Each entry below needs to be reproduced exactly as given.

Collected data:
++++

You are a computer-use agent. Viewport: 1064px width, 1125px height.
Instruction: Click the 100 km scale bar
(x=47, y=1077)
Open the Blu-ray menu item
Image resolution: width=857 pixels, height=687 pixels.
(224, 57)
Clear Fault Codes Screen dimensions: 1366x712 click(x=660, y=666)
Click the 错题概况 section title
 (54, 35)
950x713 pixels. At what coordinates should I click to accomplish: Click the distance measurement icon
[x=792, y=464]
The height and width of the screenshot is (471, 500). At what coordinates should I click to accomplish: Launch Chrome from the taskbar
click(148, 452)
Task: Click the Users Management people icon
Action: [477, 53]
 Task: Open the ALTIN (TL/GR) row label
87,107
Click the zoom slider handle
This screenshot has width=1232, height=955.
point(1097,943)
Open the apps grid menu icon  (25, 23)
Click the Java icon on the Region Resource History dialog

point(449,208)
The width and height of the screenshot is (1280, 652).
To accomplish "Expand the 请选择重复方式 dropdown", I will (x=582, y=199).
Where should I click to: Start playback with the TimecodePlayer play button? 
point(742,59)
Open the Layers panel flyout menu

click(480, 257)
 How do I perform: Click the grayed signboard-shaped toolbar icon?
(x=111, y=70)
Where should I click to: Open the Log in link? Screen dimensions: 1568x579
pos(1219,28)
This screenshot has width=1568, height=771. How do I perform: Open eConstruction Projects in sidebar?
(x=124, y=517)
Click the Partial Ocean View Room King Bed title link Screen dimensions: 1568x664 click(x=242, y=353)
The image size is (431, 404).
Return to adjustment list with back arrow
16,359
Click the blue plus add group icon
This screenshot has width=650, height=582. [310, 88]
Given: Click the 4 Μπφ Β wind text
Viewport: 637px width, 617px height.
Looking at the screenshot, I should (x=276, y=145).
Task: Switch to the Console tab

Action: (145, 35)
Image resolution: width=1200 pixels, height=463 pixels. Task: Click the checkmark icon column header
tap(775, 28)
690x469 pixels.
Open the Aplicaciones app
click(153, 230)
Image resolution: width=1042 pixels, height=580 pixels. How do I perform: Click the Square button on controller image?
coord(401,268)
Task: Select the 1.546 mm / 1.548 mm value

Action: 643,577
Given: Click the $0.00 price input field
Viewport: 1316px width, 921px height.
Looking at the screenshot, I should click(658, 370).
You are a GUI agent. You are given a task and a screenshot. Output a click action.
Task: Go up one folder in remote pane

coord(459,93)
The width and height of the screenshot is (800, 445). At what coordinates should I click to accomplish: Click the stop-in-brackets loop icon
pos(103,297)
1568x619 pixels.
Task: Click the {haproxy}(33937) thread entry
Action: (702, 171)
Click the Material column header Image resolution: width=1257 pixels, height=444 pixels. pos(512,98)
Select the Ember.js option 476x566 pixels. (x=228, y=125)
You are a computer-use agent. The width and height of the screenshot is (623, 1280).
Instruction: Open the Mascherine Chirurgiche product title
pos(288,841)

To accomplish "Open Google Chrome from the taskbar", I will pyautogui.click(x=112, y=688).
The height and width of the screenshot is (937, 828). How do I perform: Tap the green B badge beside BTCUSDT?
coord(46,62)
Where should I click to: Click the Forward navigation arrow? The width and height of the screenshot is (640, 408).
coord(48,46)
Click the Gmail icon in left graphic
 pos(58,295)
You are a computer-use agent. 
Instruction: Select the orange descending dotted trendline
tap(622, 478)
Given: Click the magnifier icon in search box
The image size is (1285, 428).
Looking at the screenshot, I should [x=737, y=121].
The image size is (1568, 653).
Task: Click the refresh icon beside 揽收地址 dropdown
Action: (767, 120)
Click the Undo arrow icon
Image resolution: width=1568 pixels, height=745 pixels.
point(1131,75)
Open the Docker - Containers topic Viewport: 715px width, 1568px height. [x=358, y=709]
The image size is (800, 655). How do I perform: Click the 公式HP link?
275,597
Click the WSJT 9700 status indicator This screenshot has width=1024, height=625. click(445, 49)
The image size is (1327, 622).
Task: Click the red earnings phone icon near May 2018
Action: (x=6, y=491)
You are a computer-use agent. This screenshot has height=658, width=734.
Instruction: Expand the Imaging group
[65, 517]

++++

Worked solution:
You are a computer-use agent. Viewport: 1064px width, 1125px height.
Instruction: Click the 100 km scale bar
(x=47, y=1077)
Open the Blu-ray menu item
Image resolution: width=857 pixels, height=687 pixels.
(224, 57)
Clear Fault Codes Screen dimensions: 1366x712 click(x=660, y=666)
Click the 错题概况 section title
 (54, 35)
950x713 pixels. At what coordinates should I click to accomplish: Click the distance measurement icon
[x=792, y=464]
The height and width of the screenshot is (471, 500). At what coordinates should I click to accomplish: Launch Chrome from the taskbar
click(148, 452)
Task: Click the Users Management people icon
Action: [477, 53]
 Task: Open the ALTIN (TL/GR) row label
87,107
Click the zoom slider handle
This screenshot has width=1232, height=955.
point(1097,943)
Open the apps grid menu icon  (25, 23)
Click the Java icon on the Region Resource History dialog

point(449,208)
The width and height of the screenshot is (1280, 652).
To accomplish "Expand the 请选择重复方式 dropdown", I will (x=582, y=199).
Where should I click to: Start playback with the TimecodePlayer play button? 
point(742,59)
Open the Layers panel flyout menu

click(480, 257)
 How do I perform: Click the grayed signboard-shaped toolbar icon?
(x=111, y=70)
Where should I click to: Open the Log in link? Screen dimensions: 1568x579
pos(1219,28)
This screenshot has width=1568, height=771. How do I perform: Open eConstruction Projects in sidebar?
(x=124, y=517)
Click the Partial Ocean View Room King Bed title link Screen dimensions: 1568x664 click(x=242, y=353)
The image size is (431, 404).
Return to adjustment list with back arrow
16,359
Click the blue plus add group icon
This screenshot has width=650, height=582. [310, 88]
Given: Click the 4 Μπφ Β wind text
Viewport: 637px width, 617px height.
Looking at the screenshot, I should (x=276, y=145).
Task: Switch to the Console tab

Action: (145, 35)
Image resolution: width=1200 pixels, height=463 pixels. Task: Click the checkmark icon column header
tap(775, 28)
690x469 pixels.
Open the Aplicaciones app
click(153, 230)
Image resolution: width=1042 pixels, height=580 pixels. How do I perform: Click the Square button on controller image?
coord(401,268)
Task: Select the 1.546 mm / 1.548 mm value

Action: 643,577
Given: Click the $0.00 price input field
Viewport: 1316px width, 921px height.
Looking at the screenshot, I should click(658, 370).
You are a GUI agent. You are given a task and a screenshot. Output a click action.
Task: Go up one folder in remote pane

coord(459,93)
The width and height of the screenshot is (800, 445). At what coordinates should I click to accomplish: Click the stop-in-brackets loop icon
pos(103,297)
1568x619 pixels.
Task: Click the {haproxy}(33937) thread entry
Action: (702, 171)
Click the Material column header Image resolution: width=1257 pixels, height=444 pixels. pos(512,98)
Select the Ember.js option 476x566 pixels. (x=228, y=125)
You are a computer-use agent. The width and height of the screenshot is (623, 1280).
Instruction: Open the Mascherine Chirurgiche product title
pos(288,841)

To accomplish "Open Google Chrome from the taskbar", I will pyautogui.click(x=112, y=688).
The height and width of the screenshot is (937, 828). How do I perform: Tap the green B badge beside BTCUSDT?
coord(46,62)
Where should I click to: Click the Forward navigation arrow? The width and height of the screenshot is (640, 408).
coord(48,46)
Click the Gmail icon in left graphic
 pos(58,295)
You are a computer-use agent. 
Instruction: Select the orange descending dotted trendline
tap(622, 478)
Given: Click the magnifier icon in search box
The image size is (1285, 428).
Looking at the screenshot, I should [x=737, y=121].
The image size is (1568, 653).
Task: Click the refresh icon beside 揽收地址 dropdown
Action: (767, 120)
Click the Undo arrow icon
Image resolution: width=1568 pixels, height=745 pixels.
point(1131,75)
Open the Docker - Containers topic Viewport: 715px width, 1568px height. [x=358, y=709]
The image size is (800, 655). How do I perform: Click the 公式HP link?
275,597
Click the WSJT 9700 status indicator This screenshot has width=1024, height=625. click(445, 49)
The image size is (1327, 622).
Task: Click the red earnings phone icon near May 2018
Action: (x=6, y=491)
You are a computer-use agent. This screenshot has height=658, width=734.
Instruction: Expand the Imaging group
[65, 517]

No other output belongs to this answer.